Sunday, November 25, 2012

Marginal Tax Rates

Should five percent appear too small
Be thankful I don't take it all
--The Beatles

Prof John Cochrane at the Univ of Chicago offers some brief thoughts on marginal tax rates. Marginal tax rates are the penalties associated with bringing in streams of economic resources. Those resources may be brought in via production or via transfer payments from others' production.

The top marginal federal income tax rate is currently 35%. For unmarried individuals, this means that 35 cents out of each dollar earned in excess of $388,000 goes to the federal government.

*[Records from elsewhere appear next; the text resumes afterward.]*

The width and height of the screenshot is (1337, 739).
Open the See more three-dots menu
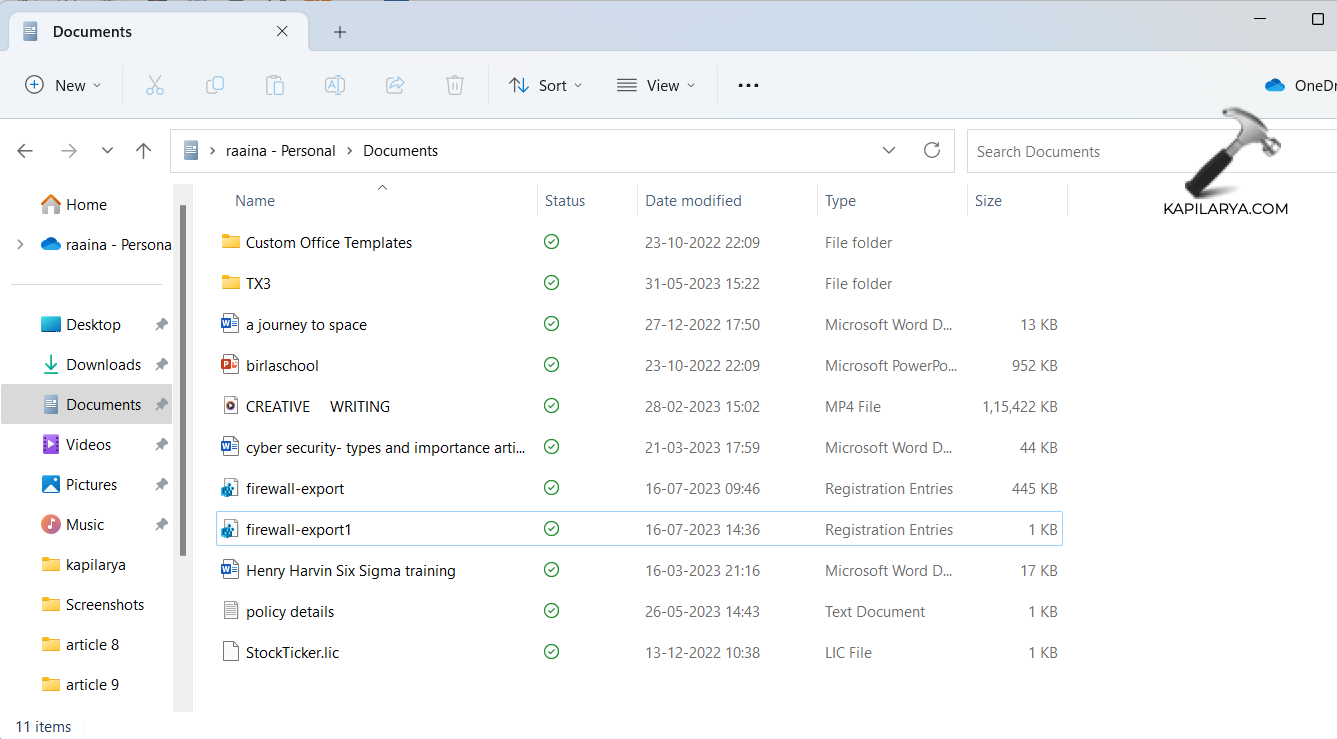point(748,86)
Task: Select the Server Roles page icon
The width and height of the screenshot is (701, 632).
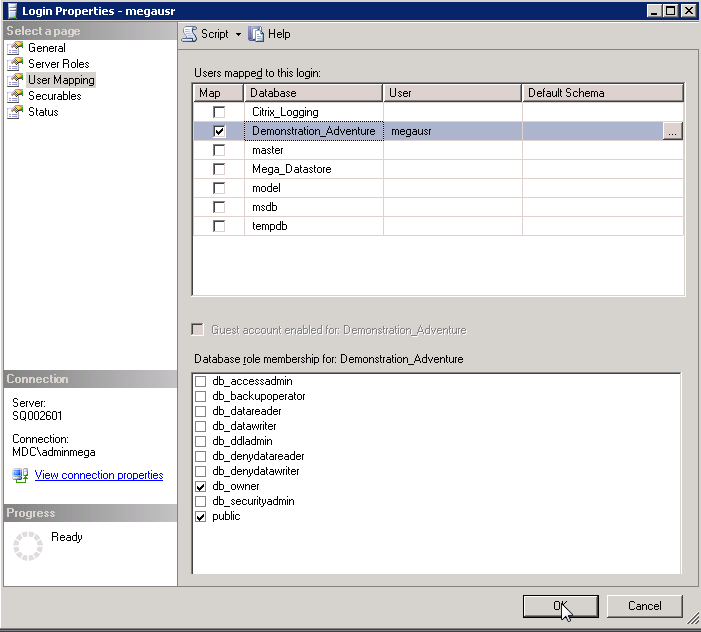Action: [15, 64]
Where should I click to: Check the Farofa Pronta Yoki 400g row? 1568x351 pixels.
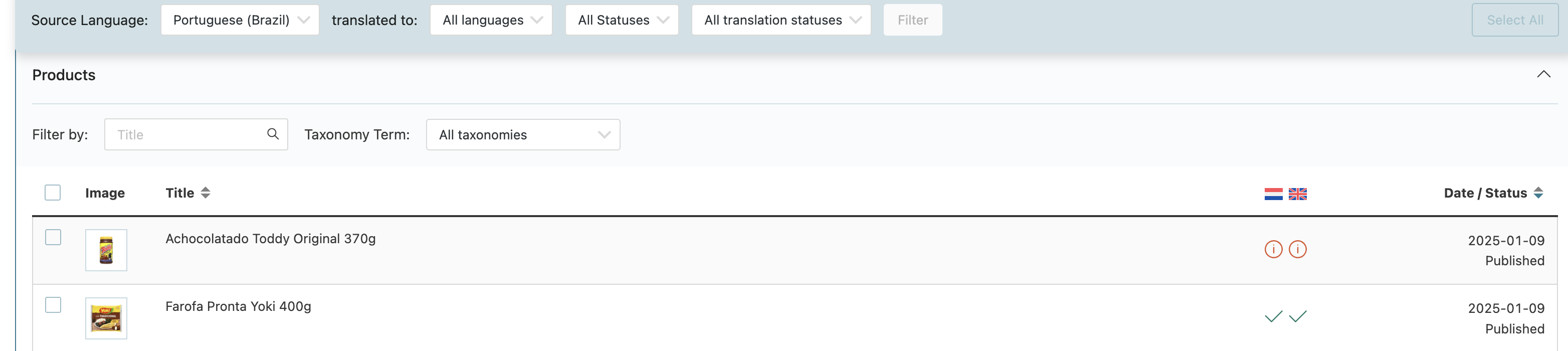pos(54,305)
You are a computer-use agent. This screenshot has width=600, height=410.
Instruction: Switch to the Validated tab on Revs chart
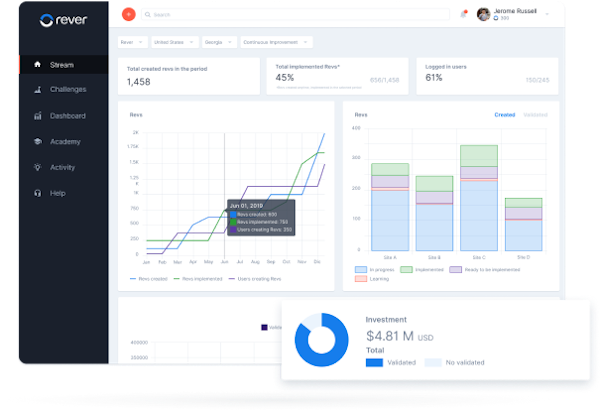click(x=535, y=115)
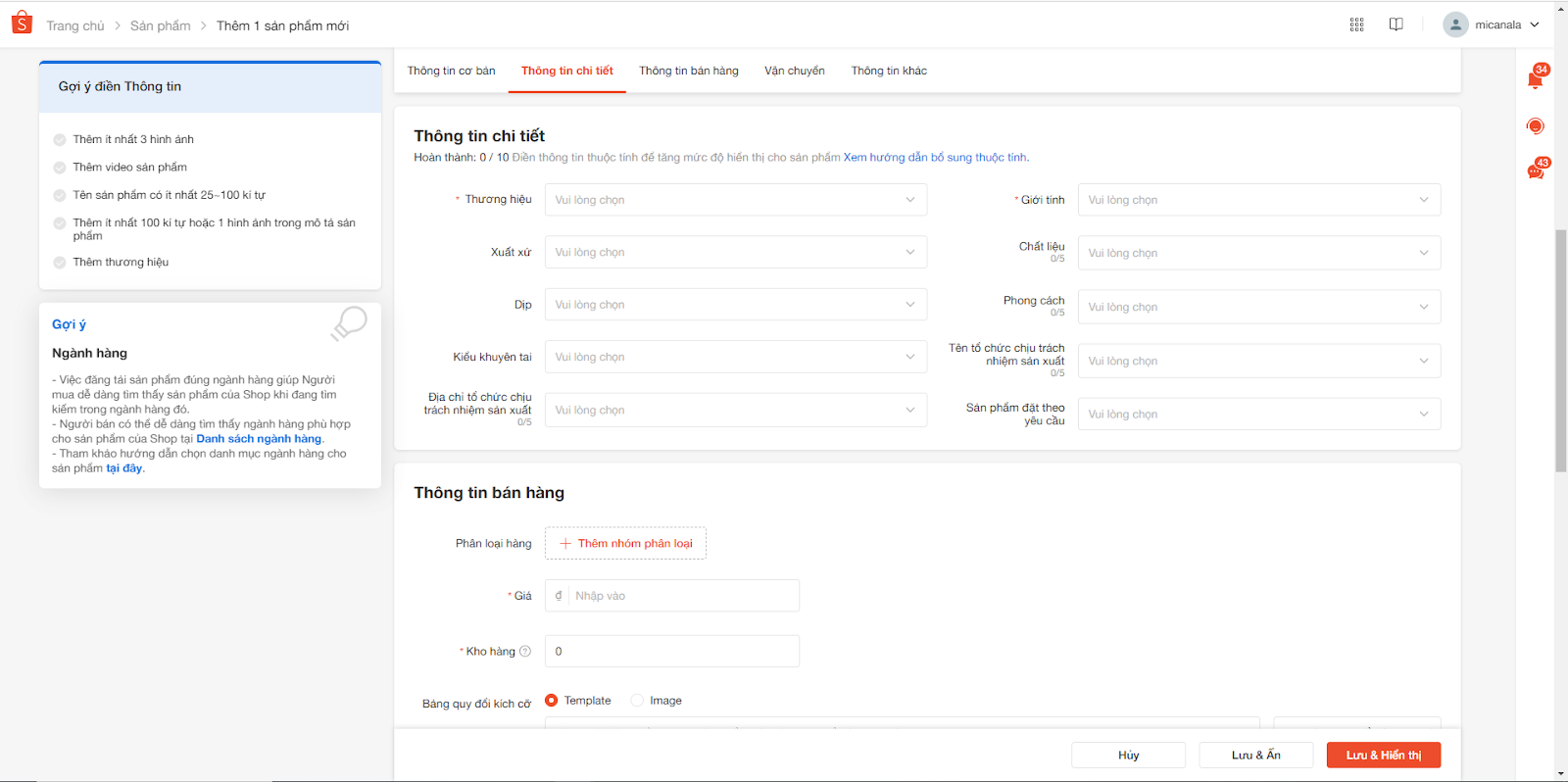1568x782 pixels.
Task: Open the seller education book icon
Action: coord(1396,24)
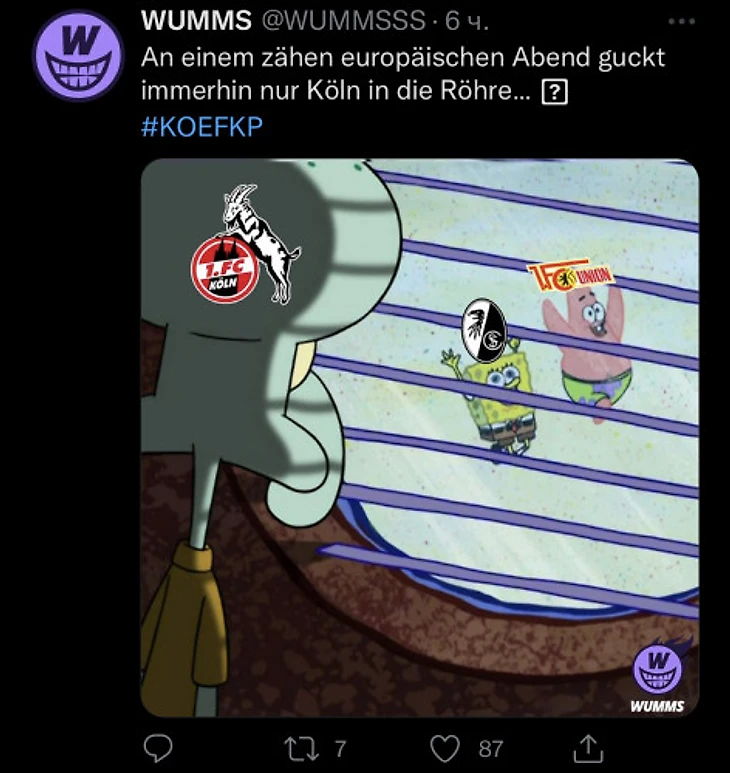Click the #KOEFKP hashtag

click(x=202, y=127)
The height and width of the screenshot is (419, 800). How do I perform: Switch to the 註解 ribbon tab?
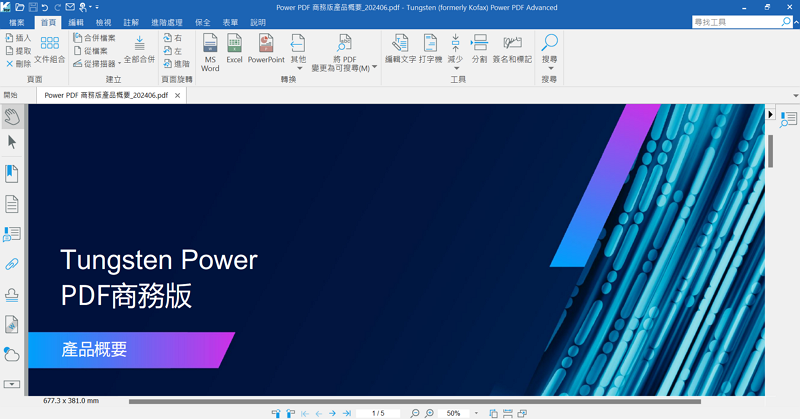tap(131, 21)
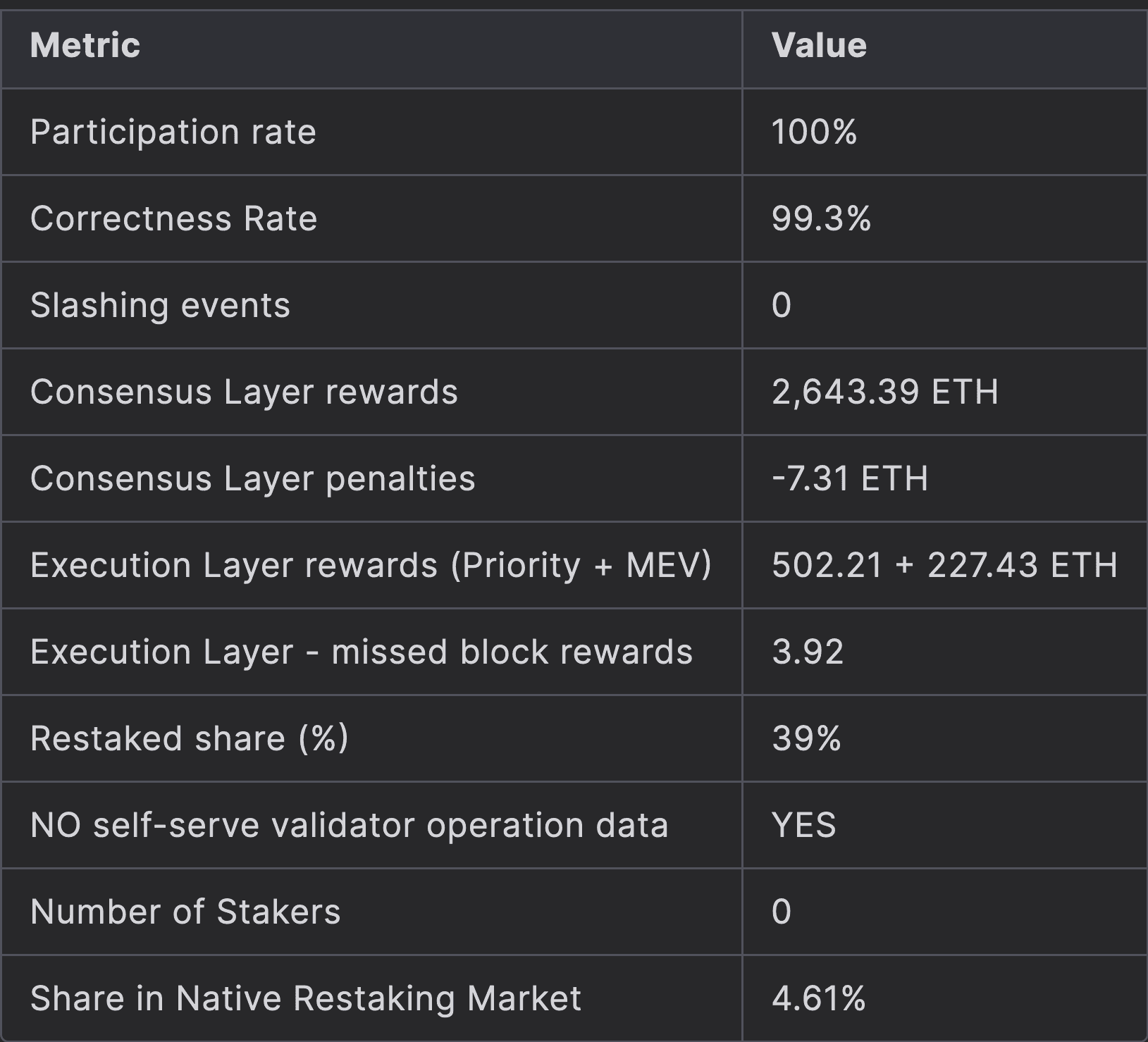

Marginal tax rates are not just a concern for producers trying to determine how much of their production that they will be able to legally keep. Marginal tax rates are also a concern for people who are living fully or partially off the production of others. Because transfer payments phase out with rising income, personal production that exceeds these phase-out points serves as a tax--i.e., it reduces the incoming stream of economic resources.

Thus, people on welfare must worry about marginal tax rates as well. The marginal tax in their case is the loss in transfer payment income incurred when production income increases. If the marginal tax rate is high enough, then it serves as disincentive for getting off the dole.

Cochrane also observes that all taxes must be considered in marginal tax rate calculations - federal, payroll, state, local, sales, excise, and phaseouts. Cochrane suggests this CBO study as one that sheds some light on marginal tax rates facing lower income individuals.

The overarching point here is that in any social system where wealth is redistributed to some degree, both producers and non-producers face marginal tax rates that influence incremental economic calculation.

1 comment:

dgeorge12358 said...

The Israelites sinned against the Lord by forgetting him and worshiping idols of Baal and Astarte. This made the Lord angry, so he let Israel be defeated by King Cushan Rishathaim of northern Syria, who ruled Israel eight years and made everyone pay taxes.